А разговор продолжался под прихлёбывание пойла из кружек.
– Иван, сын тей старш, удесами[70] слячен[71], Богу угождае монасем[72] в Сторожевском монастыре. Благодатем земли те сытит. Отдаждь[73] Димитрия Младша в монаси тож, в нашу Успенску обителю. Приобряща[74] дващи[75] сладитеся, – продолжил переть на меня князь Борис.
Это ничего, что я тут сижу и всё слышу? Кто у нас тут такой весь из себя доброжелательный, аж мама не горюй? Реально спровадит этот злобный хрюндель меня в монахи. Меня, такого яркого представителя вида хомо эректуса! В смысле, не прямоходящего, а прямостоящего. Приносящего удовлетворение и радость прекрасной половине человечества. Я же в том несчастном монастыре, который рискнёт меня принять в себя, вулкан страстей устрою с торнадами. Ёлкин стон там наступит, американский.

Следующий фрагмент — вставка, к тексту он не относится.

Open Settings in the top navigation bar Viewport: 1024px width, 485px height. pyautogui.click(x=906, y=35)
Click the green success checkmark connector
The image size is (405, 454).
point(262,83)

– В клир[76] идоша, всяк[77] сей волею. Иван мой по вящелетию постриг приял. Митря поелику[78] в тяготе[79] головной, мнити за ся не може. В монастыре Успенском он и так всякодневно живе. Прииде нарок[80] и не изуведетеся[81] он, моя воля будет, – отыграл подачу отец.
Мне малость поднадоело обсуждение моей участи в таком стиле, будто меня здесь не стояло. Только открыл рот, чтобы запустить шпильку в адрес зловредного придворного, как разговор уже переключился на другие темы.
Боярин Семён горестно жаловался государю на недород зерновых на его землях:
– Лето выдалось злое. Безгодие[82]. Многажды[83] посевов пожегша суть. Смерды урок[84] не хоче исполняти. Плачут, сами просят хлеба в долг и тяготы излещити[85]. Пособи[86], княже велий[87], слуге сему верна гобиной[88] и остави выход на грядущее.
– Ми нать[89] выход ордынски в Москву дати. В моих уделах у тя, Семён Фёдорович, лишче[90] овых[91] поместий, – возмутился мой отец. – Аще у тя несть[92] гобины, у коих имати[93]?
– Смерды бунтовать начнут, если им не помочь. Не жмитесь, сделайте доброе дело сейчас, и оно позднее большей прибылью вам вернётся, – решил я присоединиться к дискуссии и вставить свои три копейки.
На некоторое время собеседники замерли, вытаращив на меня глаза. Я им что, Америку сейчас открыл? Простая, как слеза девственницы в сексшопе, правильная мысль.